[Stored items]
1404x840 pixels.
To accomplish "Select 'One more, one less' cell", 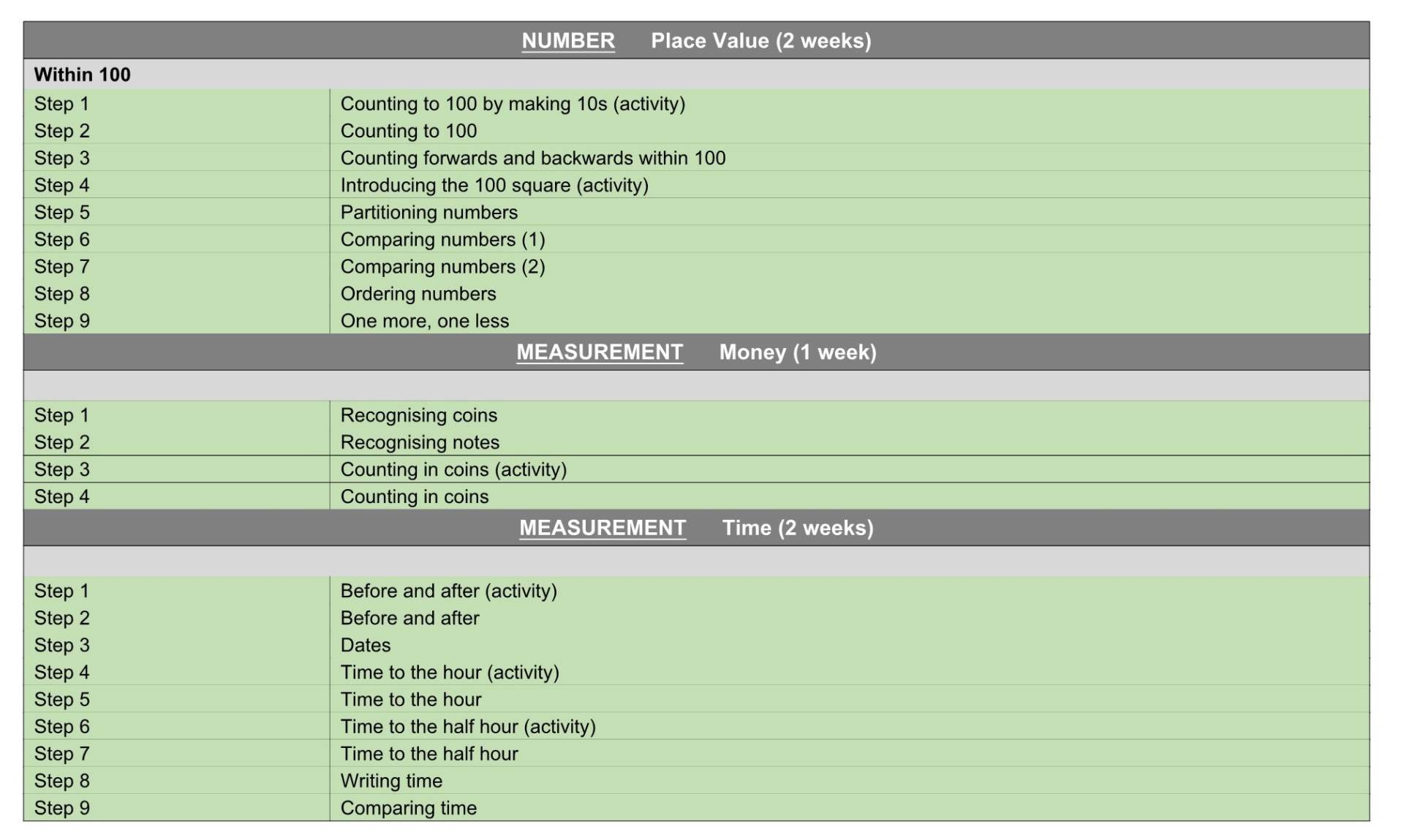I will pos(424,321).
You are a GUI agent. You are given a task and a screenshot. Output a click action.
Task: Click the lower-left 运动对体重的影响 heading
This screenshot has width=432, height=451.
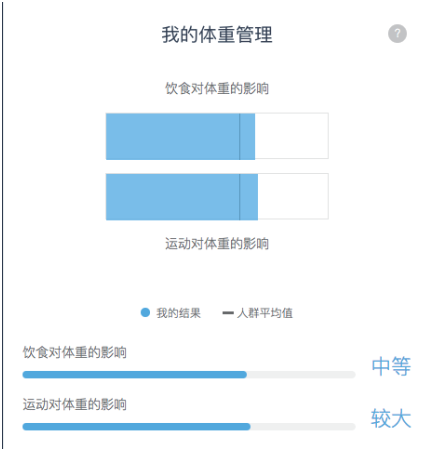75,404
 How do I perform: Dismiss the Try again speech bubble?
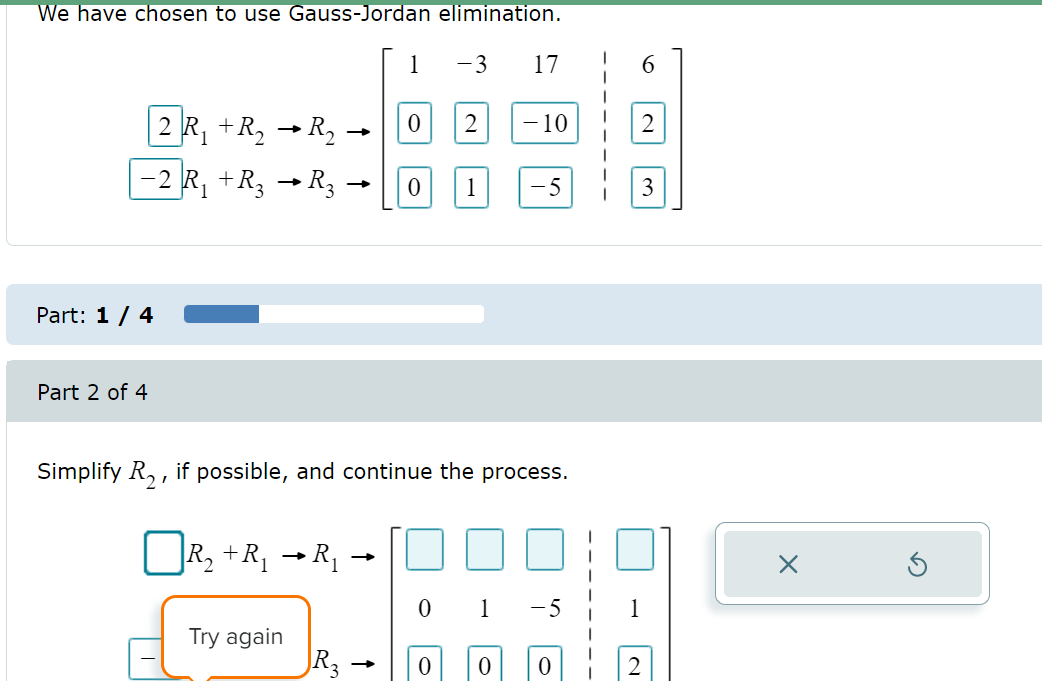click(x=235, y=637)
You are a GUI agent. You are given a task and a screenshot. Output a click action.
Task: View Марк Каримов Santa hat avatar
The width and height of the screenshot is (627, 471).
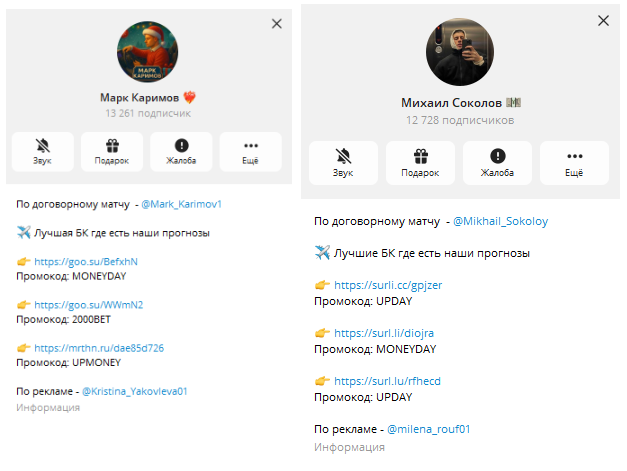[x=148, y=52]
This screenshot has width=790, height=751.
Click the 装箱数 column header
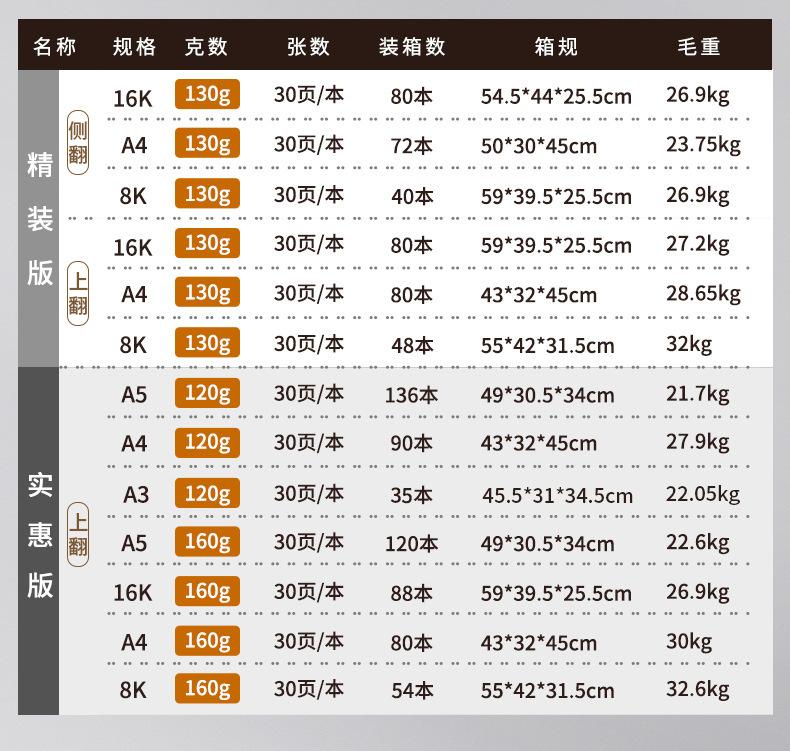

▶ **WHAT THE TASK ASKS**
Leaving all pictures aside, print exactly the lines from the one that contains "Task: Click the lower-left 运动对体重的影响 heading" through the last line of the data above, inclusive.

▶ **SOLVED EXERCISE**
Task: Click the lower-left 运动对体重的影响 heading
This screenshot has width=432, height=451.
75,404
 How do I perform: Dismiss the Try again speech bubble?
click(x=235, y=637)
You are a GUI agent. You are given a task and a screenshot. Output a click action.
Task: View Марк Каримов Santa hat avatar
The width and height of the screenshot is (627, 471).
[x=148, y=52]
This screenshot has width=790, height=751.
Click the 装箱数 column header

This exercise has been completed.